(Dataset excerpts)
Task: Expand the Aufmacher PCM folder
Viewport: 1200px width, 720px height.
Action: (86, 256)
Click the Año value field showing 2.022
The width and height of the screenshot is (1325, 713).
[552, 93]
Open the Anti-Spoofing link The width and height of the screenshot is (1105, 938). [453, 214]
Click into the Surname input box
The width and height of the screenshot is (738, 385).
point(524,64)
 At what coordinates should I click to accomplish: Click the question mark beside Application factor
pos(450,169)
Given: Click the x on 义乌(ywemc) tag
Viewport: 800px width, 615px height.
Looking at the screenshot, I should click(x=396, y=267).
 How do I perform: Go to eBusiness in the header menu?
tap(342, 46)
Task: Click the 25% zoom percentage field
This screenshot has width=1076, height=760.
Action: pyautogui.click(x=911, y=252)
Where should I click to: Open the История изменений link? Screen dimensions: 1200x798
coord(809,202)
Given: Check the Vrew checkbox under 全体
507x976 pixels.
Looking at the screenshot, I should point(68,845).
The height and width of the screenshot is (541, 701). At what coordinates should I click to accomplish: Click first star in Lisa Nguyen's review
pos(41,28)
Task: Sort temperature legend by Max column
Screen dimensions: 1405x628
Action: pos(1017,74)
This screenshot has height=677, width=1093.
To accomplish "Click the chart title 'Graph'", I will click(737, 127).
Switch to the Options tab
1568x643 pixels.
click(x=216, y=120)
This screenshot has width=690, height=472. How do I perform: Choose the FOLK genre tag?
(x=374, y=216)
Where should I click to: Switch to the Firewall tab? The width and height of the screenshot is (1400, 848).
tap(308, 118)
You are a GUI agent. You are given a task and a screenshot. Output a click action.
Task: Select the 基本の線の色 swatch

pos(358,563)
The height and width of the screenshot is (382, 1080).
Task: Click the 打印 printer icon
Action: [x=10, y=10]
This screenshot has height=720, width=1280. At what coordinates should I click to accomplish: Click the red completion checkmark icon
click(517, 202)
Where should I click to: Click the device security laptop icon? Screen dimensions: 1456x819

WHAT IS NEEDED:
Each line above that contains the string "field" should be identified and copied.

THE COMPLETED TASK:
Click the Año value field showing 2.022
Task: Click the 25% zoom percentage field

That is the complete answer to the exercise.